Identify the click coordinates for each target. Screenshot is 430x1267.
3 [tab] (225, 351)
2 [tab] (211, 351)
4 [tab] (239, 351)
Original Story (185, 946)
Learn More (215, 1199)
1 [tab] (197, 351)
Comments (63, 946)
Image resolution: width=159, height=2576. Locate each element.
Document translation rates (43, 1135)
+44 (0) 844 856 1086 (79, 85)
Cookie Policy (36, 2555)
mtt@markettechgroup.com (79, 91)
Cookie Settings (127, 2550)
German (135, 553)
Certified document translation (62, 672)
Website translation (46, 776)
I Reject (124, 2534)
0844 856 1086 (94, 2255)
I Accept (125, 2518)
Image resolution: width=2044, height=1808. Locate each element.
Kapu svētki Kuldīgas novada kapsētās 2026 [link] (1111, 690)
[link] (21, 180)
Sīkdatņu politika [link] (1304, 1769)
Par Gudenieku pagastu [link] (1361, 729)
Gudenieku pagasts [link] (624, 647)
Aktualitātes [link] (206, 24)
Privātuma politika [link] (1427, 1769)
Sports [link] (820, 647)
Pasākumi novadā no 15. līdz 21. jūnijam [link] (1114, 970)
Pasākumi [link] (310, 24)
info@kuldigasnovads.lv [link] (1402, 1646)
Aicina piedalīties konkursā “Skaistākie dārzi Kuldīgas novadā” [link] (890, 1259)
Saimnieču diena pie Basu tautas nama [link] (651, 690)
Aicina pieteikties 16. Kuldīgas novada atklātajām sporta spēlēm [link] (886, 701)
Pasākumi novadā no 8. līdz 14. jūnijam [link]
⁂
▶ [What is expected] Transcribe each record above exactly. Skip none.

▶ [Written answer]
Identify the click coordinates for each target. Screenshot is 430x1267.
3 [tab] (225, 351)
2 [tab] (211, 351)
4 [tab] (239, 351)
Original Story (185, 946)
Learn More (215, 1199)
1 [tab] (197, 351)
Comments (63, 946)
Image resolution: width=159, height=2576. Locate each element.
Document translation rates (43, 1135)
+44 (0) 844 856 1086 (79, 85)
Cookie Policy (36, 2555)
mtt@markettechgroup.com (79, 91)
Cookie Settings (127, 2550)
German (135, 553)
Certified document translation (62, 672)
Website translation (46, 776)
I Reject (124, 2534)
0844 856 1086 (94, 2255)
I Accept (125, 2518)
Image resolution: width=2044, height=1808. Locate each element.
Kapu svētki Kuldīgas novada kapsētās 2026 [link] (1111, 690)
[link] (21, 180)
Sīkdatņu politika [link] (1304, 1769)
Par Gudenieku pagastu [link] (1361, 729)
Gudenieku pagasts [link] (624, 647)
Aktualitātes [link] (206, 24)
Privātuma politika [link] (1427, 1769)
Sports [link] (820, 647)
Pasākumi novadā no 15. līdz 21. jūnijam [link] (1114, 970)
Pasākumi [link] (310, 24)
info@kuldigasnovads.lv [link] (1402, 1646)
Aicina piedalīties konkursā “Skaistākie dārzi Kuldīgas novadā” [link] (890, 1259)
Saimnieču diena pie Basu tautas nama [link] (651, 690)
Aicina pieteikties 16. Kuldīgas novada atklātajām sporta spēlēm [link] (886, 701)
Pasākumi novadā no 8. līdz 14. jūnijam [link]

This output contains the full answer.